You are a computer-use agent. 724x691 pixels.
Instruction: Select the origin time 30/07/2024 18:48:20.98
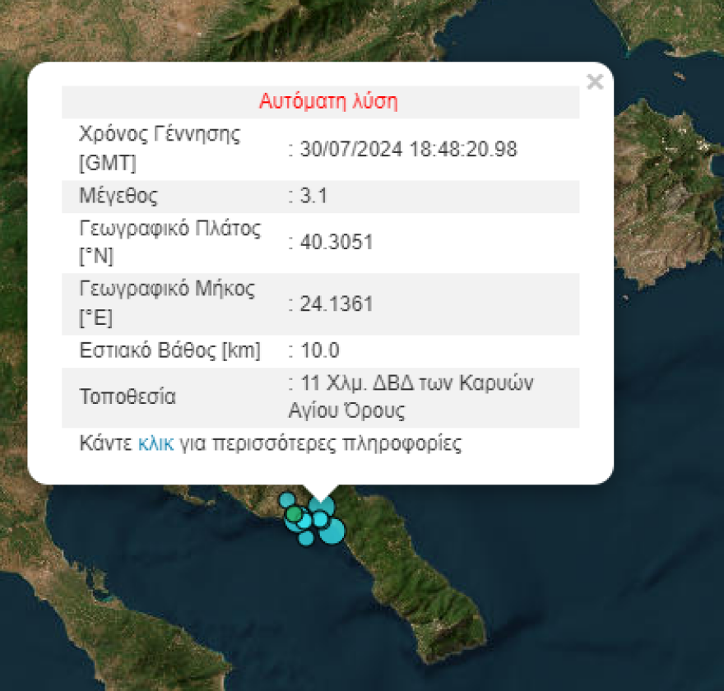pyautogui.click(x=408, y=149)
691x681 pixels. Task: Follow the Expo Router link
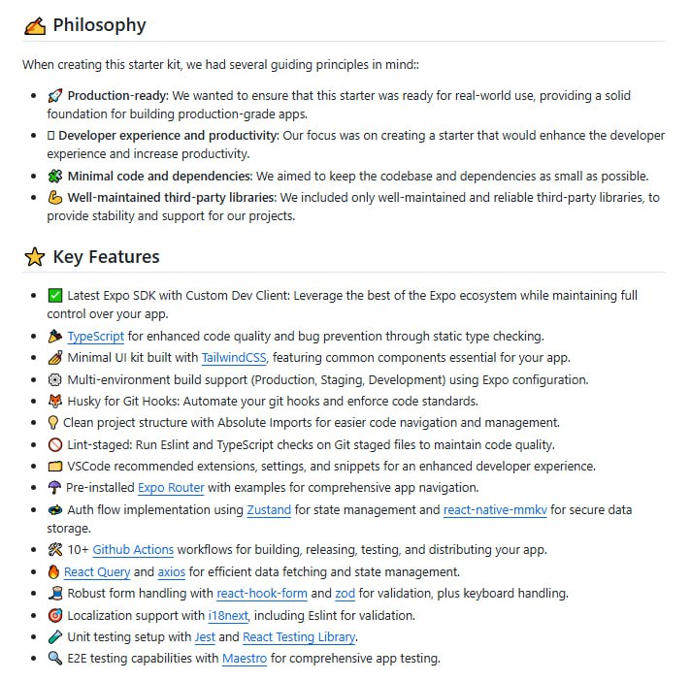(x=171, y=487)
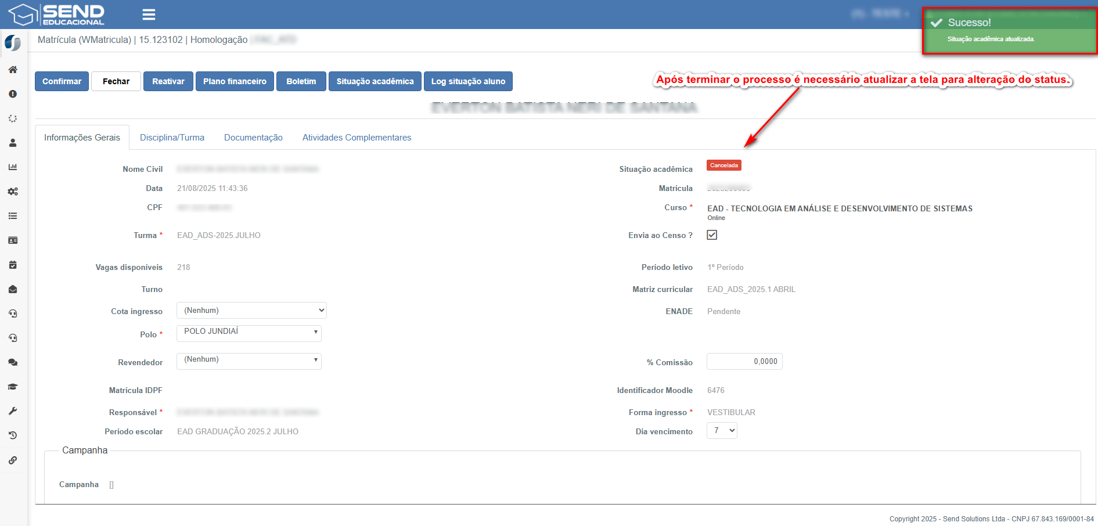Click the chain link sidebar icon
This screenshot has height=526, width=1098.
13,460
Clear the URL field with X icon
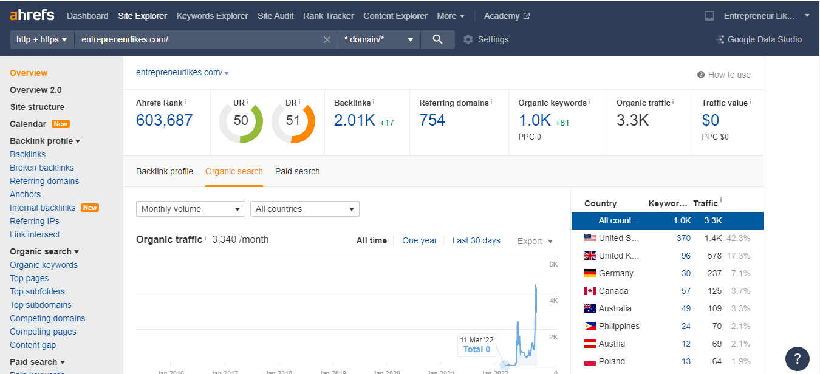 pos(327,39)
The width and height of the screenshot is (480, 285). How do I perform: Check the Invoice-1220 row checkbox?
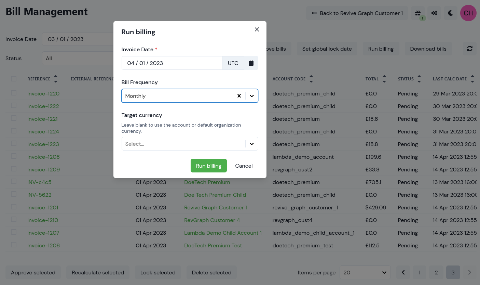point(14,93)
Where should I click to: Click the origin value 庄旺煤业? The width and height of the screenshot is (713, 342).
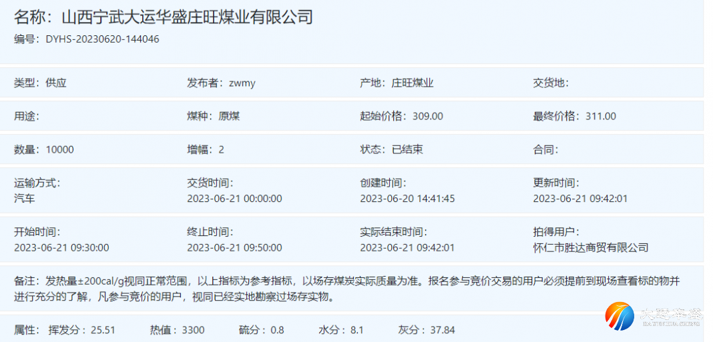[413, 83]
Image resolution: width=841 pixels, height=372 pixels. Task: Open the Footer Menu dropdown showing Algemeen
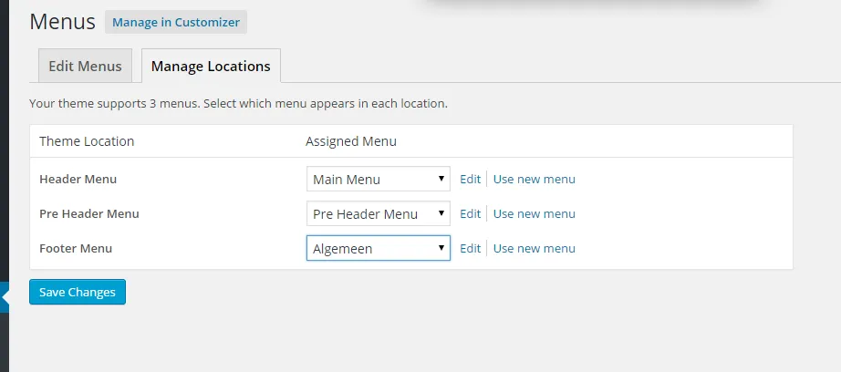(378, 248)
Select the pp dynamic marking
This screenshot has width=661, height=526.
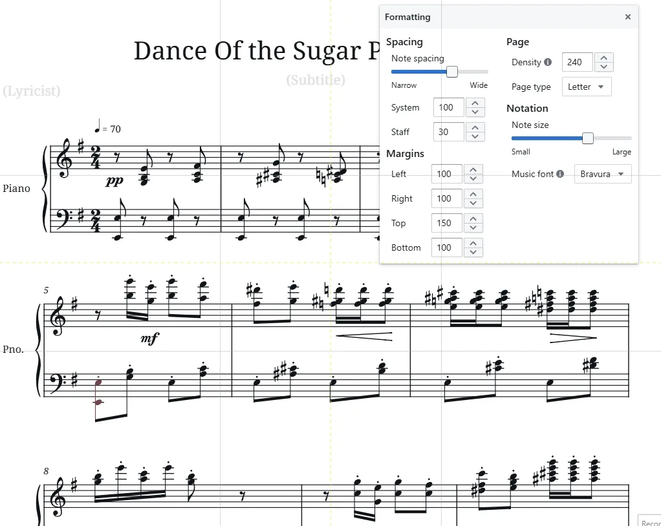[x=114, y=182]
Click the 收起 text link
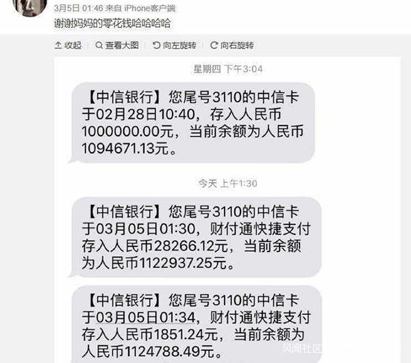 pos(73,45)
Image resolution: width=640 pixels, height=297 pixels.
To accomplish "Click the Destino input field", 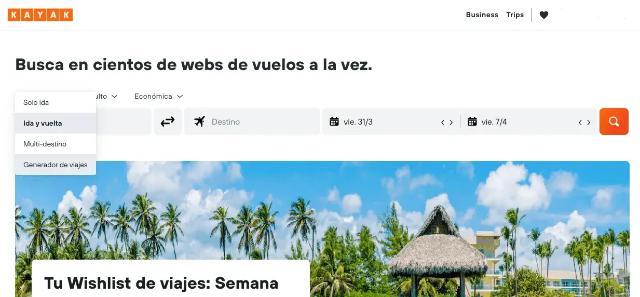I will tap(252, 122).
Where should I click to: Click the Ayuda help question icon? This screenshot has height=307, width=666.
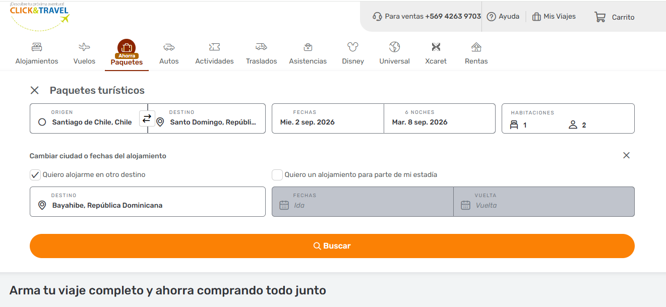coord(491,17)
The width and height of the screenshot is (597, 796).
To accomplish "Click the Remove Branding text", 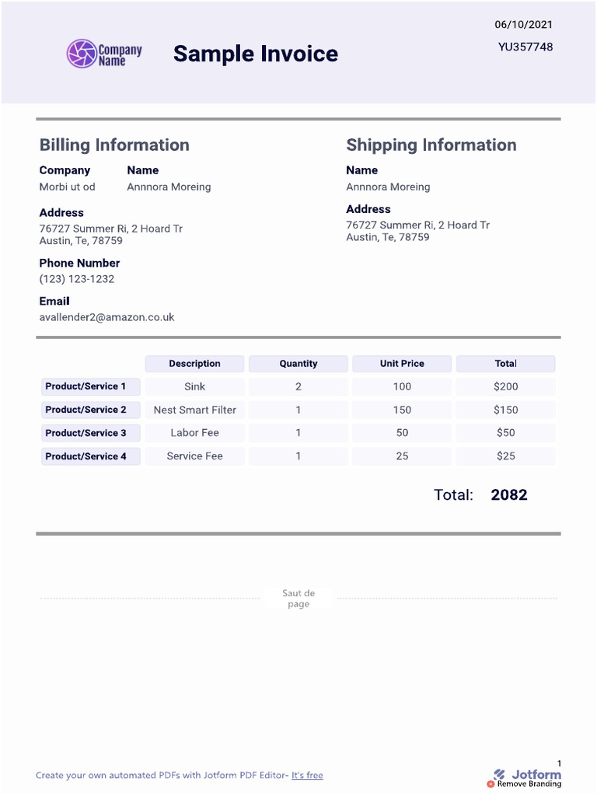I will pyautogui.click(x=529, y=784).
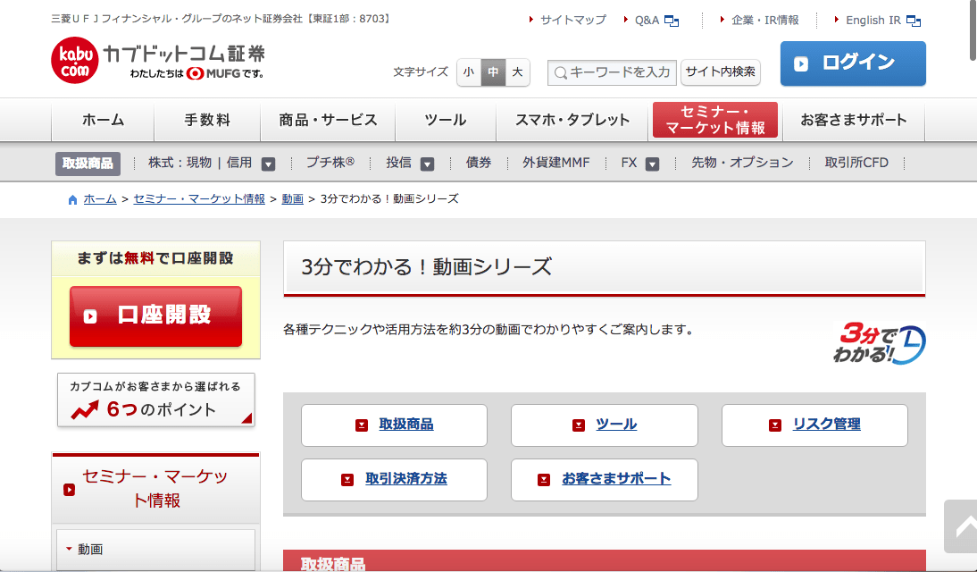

+++

→ **Work to be completed**
Your reply should consist solely of the lines above from the line containing "The width and height of the screenshot is (480, 285)." up to and including the line containing "Image resolution: width=640", reproduced exactly, minus the pictures.

→ **Answer box**
The width and height of the screenshot is (480, 285). How do I perform: Check the Invoice-1220 row checkbox?
point(14,93)
Where should I click to: Click the origin value 庄旺煤业? The width and height of the screenshot is (713, 342).
[413, 83]
Image resolution: width=841 pixels, height=372 pixels. Task: Open the Footer Menu dropdown showing Algemeen
(378, 248)
Select the pp dynamic marking
This screenshot has width=661, height=526.
[x=114, y=182]
Click the 收起 text link
 pos(73,45)
Image resolution: width=640 pixels, height=297 pixels.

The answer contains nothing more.